Prince Harry will travel to London next week without his wife and children because the British government won't give him taxpayer-funded police protection — and the American press can't stop talking about it. Meanwhile, the same outlets can't be bothered to scrutinize the security arrangements, foreign lobbying, or policy decisions that actually affect your life and your wallet.

The Duchess of Sussex, Prince Archie, and Princess Lilibet will sit out the London leg of Harry's five-day visit, according to CNN, as a disagreement over his family's police protection drags on. Harry had hoped to bring them, but Buckingham Palace has not offered extra security, the BBC reported. The prince lost a court case last year seeking to have full police protection restored during U.K. visits. "It's impossible for me to take my family back to the U.K. safely," Harry told the BBC at the time.
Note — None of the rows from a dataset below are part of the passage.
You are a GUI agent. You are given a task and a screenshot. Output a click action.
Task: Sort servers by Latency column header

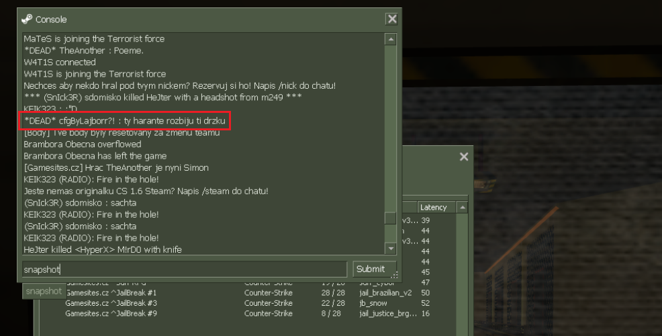point(436,207)
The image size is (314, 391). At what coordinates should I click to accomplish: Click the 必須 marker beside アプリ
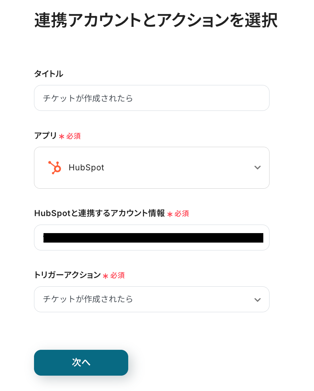(x=74, y=136)
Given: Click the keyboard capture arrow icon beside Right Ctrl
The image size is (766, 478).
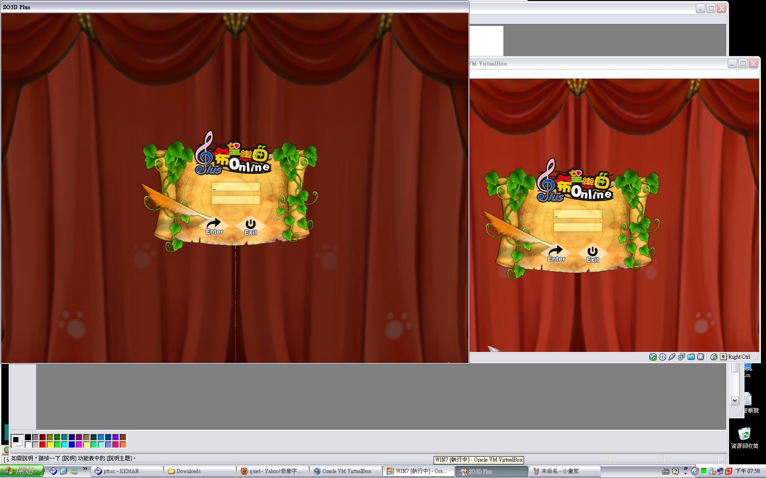Looking at the screenshot, I should click(x=723, y=357).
His spokesperson told CNN on Friday that Harry's security detail was "still looking at options to make the visit work in some form" outside the capital. The family is currently in Europe, and arrangements for non-London portions remain under consideration.
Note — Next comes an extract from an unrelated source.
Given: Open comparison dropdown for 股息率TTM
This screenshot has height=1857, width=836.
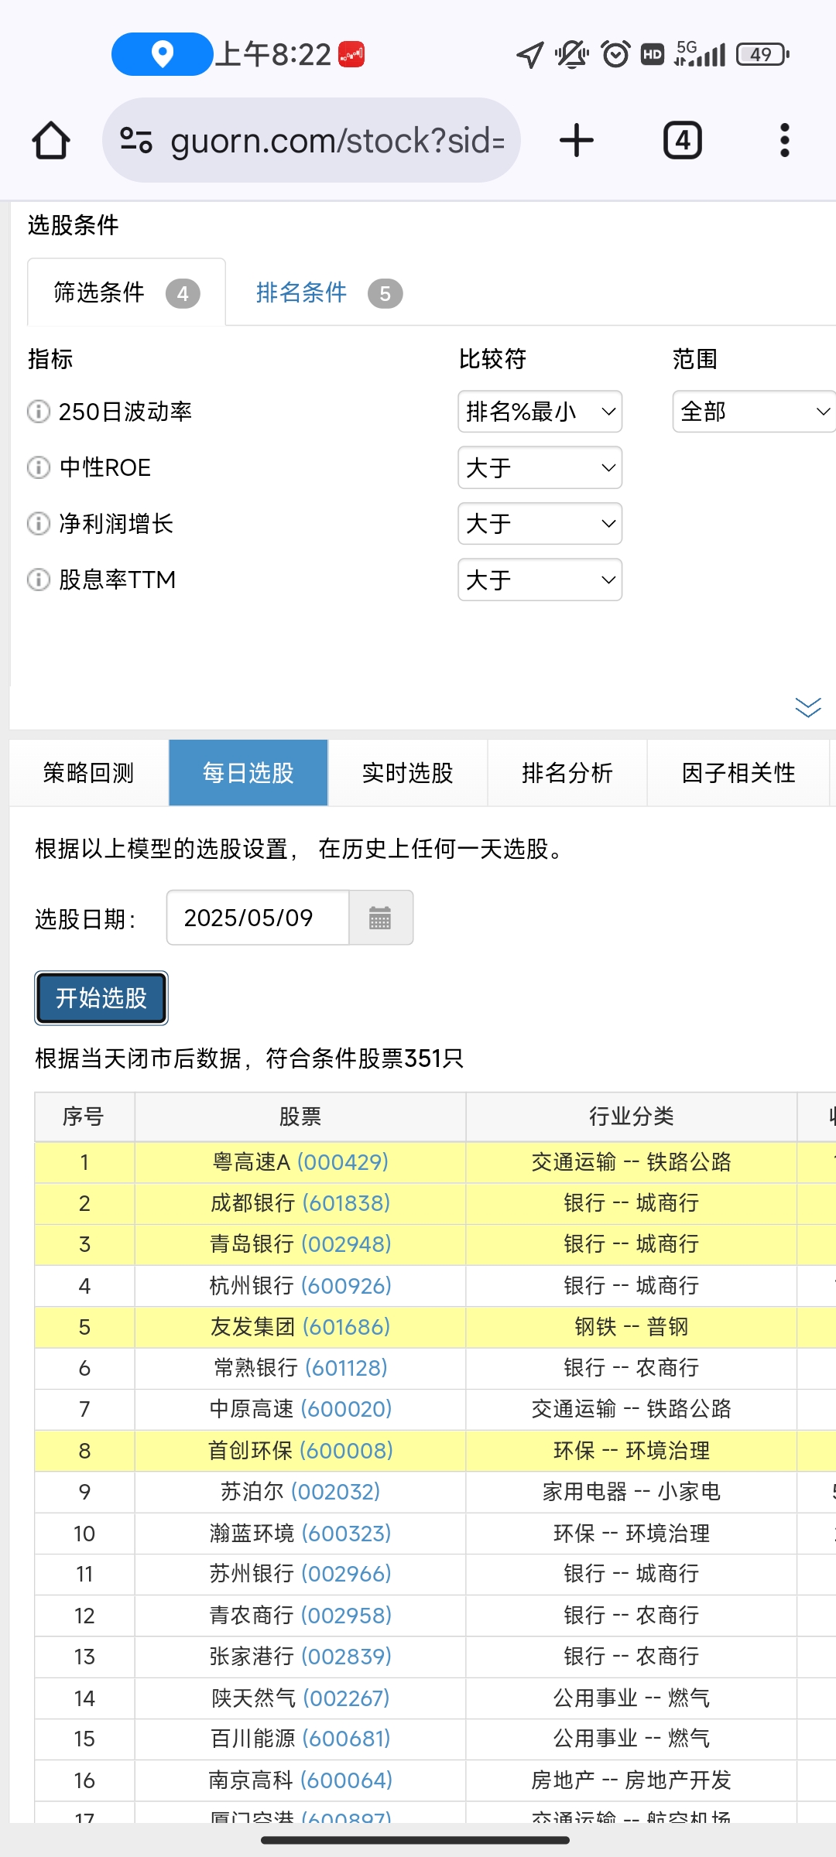Looking at the screenshot, I should tap(540, 580).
The stated purpose of the trip is legitimate enough: Harry, 41, will mark the one-year countdown to the 2027 Invictus Games in Birmingham, the sporting competition he founded in 2014 for wounded military personnel. He also has charity engagements in the Midlands.

But the coverage tells you everything about press priorities. CBS News framed the security standoff as a "flap" and buried the core dispute beneath paragraphs about royal family drama — the bitter feud, the tell-all memoir "Spare," the question of whether Harry will meet his cancer-stricken father. CNN, to its credit, called it what it is: a "dispute over security arrangements." Both outlets devoted significant airtime and ink to whether Meghan might show up, where the kids would stay, and whether the king would grant an audience.
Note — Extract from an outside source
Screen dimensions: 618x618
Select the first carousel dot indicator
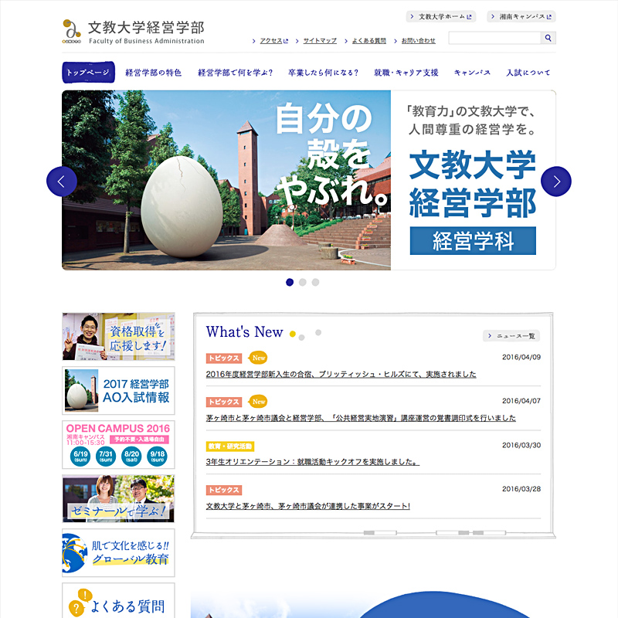point(290,282)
Here is the question the press won't ask: Why should British taxpayers fund security for a man who walked away from royal duties, moved to North America, and publicly trashed his family? And why should Americans care about the answer when their own border is wide open, their own veterans are sleeping on streets, and their own government is writing blank checks overseas?

The Invictus Games honor wounded warriors — that deserves coverage. A prince who wants taxpayer-funded bodyguards after voluntarily resigning his public role? That's a lifestyle dispute, not a news story. The real story is the media ecosystem that feeds you royal gossip and calls it journalism while the things that govern your life go unexamined.

Harry wants security he isn't entitled to. The palace won't budge. The press can't look away. The question is what they're not looking at instead.